Multifaceted Role of Sialylation in Prion Diseases

Abstract

Mammalian prion or PrP(Sc) is a proteinaceous infectious agent that consists of a misfolded, self-replicating state of a sialoglycoprotein called the prion protein, or PrP(C). Sialylation of the prion protein N-linked glycans was discovered more than 30 years ago, yet the role of sialylation in prion pathogenesis remains poorly understood. Recent years have witnessed extraordinary growth in interest in sialylation and established a critical role for sialic acids in host invasion and host-pathogen interactions. This review article summarizes current knowledge on the role of sialylation of the prion protein in prion diseases. First, we discuss the correlation between sialylation of PrP(Sc) glycans and prion infectivity and describe the factors that control sialylation of PrP(Sc). Second, we explain how glycan sialylation contributes to the prion replication barrier, defines strain-specific glycoform ratios, and imposes constraints for PrP(Sc) structure. Third, several topics, including a possible role for sialylation in animal-to-human prion transmission, prion lymphotropism, toxicity, strain interference, and normal function of PrP(C), are critically reviewed. Finally, a metabolic hypothesis on the role of sialylation in the etiology of sporadic prion diseases is proposed.

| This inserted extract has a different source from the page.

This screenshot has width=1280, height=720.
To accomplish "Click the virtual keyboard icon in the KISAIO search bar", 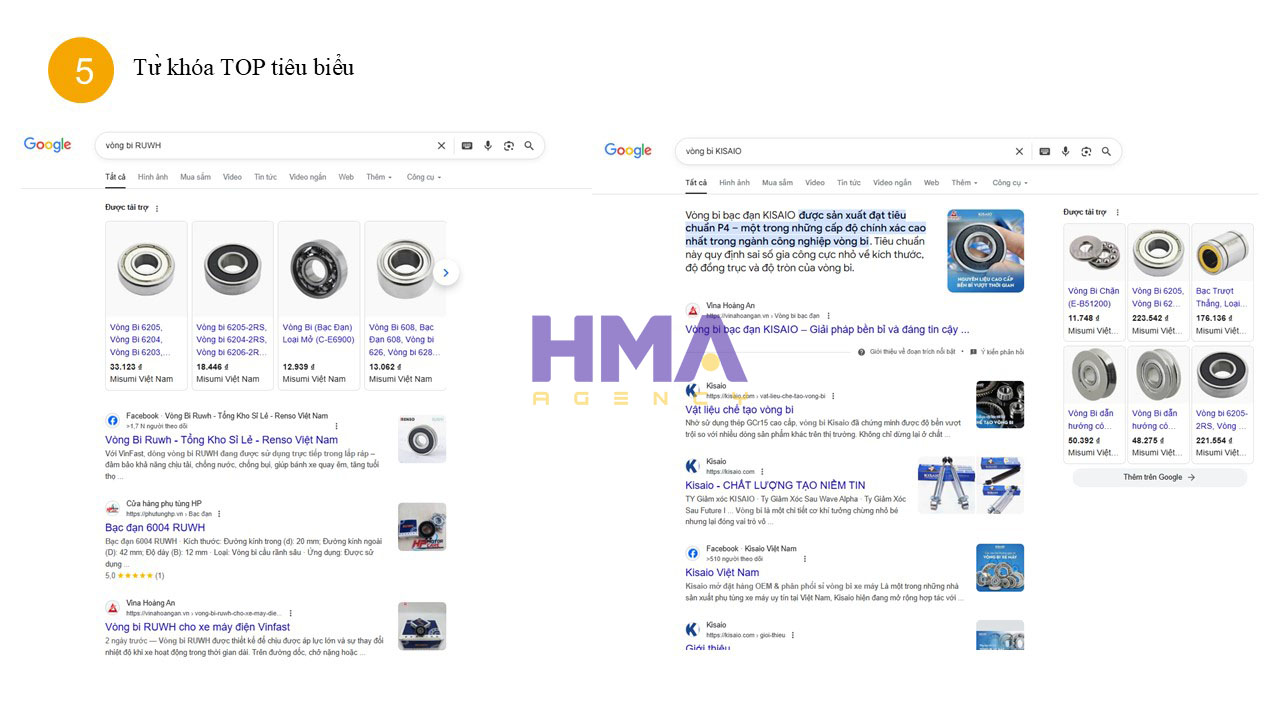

Keywords: amyloid; neuraminidase; prion disease; prions; sialic acid; sialylation; sialyltransferase; species barrier.

Figure 1

Structural diversity of Sias. Structures of two most common types of Sias, Neu5Ac, and Neu5Gc (A), and a diagram illustrating the differences in Sias synthesized in humans vs. non-human mammals (B). Structural diversity of Sias epitopes are achieved via naturally occurring modifications of Sias at 1-, 4-, 5-, 7-, 8-, or 9-carbon positions (C) and/or variations due to sulfation of galactose and N-acetylglucosamine that produce several Lewis glycoepitope families (D). Panel (D) shows only a small subset of possible sulfated variants.

Figure 2

Analysis of sialylation status of brain-, PMCAb-, and dsPMCAb-derived PrP^Sc for 263K strain using 2D western blots. Incubation time to disease and number of animals that developed clinical disease out of total number of animals is shown on the right. The data represented here is a modification of the figure from previously published manuscript (Katorcha et al., 2014).

Figure 3

A diagram illustrating mechanisms that control sialylation of PrP^Sc. (A) The sialylation status of PrP^C is controlled by STs in the trans-Golgi. (B) NEUs do not appear to affect the steady-state sialylation level of PrP^C, presumably because desialylated PrP^C is degraded rapidly. (C) Sialoglycoforms of PrP^C are recruitment into PrP^Sc selectively according to their sialylation status and in a strain-specific manner. (D) In SLOs, PrP^Sc is a subject of post-conversion sialylation by STs. Sias are shown as red diamonds.

Figure 4

Schematic diagram illustrating that PrP^Sc strains recruit PrP^C isoforms selectively according to PrP^C sialylation status. While strain #1 recruits sialoglycoforms of PrP^C without noticeable preferences, hypersialylated PrP^C are preferentially excluded from the strain the #2 and even more so from strain #3. As a result of strain-specific exclusion of highly sialylated PrP^C (illustrated by the 2D Western blots), the ratios of di- vs. mono-glycoforms within PrP^Sc changes in a strain-specific manner, as shown by 1D Western blots (right hand side). PrP^C molecules are shown as blue circles and sialic acid residues—as red diamonds.

Figure 5

N-linked glycans impose spatial constraints on folding patterns of PrP^Sc. Cross beta-sheet structures carrying tri-antennary N-glycans (shown in inset) on each neighboring beta-strand (A), or every second (B), third (C), or fourth (D) beta-strand. Polypeptide chains are represented in the tube form, whereas N-glycans are represented in the ball-and-stick form. Each PrP molecule with corresponding N-glycan is of a different color. Sialic acid residues are colored in red; N-glycan electrostatic surfaces are semi-transparent. To model the dimension of cross-beta structures, the parallel beta-sheet model was adapted from PDB database entry 2RNM, an NMR structure for HET-s(218–289) prion in its amyloid form (Wasmer et al., 2008). Stretches of seven amino acid residues are shows for each beta strand without any change to the atomic coordinates. The structure of a tri-antennary N-linked glycan was taken from PDB entry 3QUM, a crystal structure of human prostate specific antigen (PSA) (Stura et al., 2011). Both calculations of electrostatic surfaces and generation of images were performed with CCP4MG software.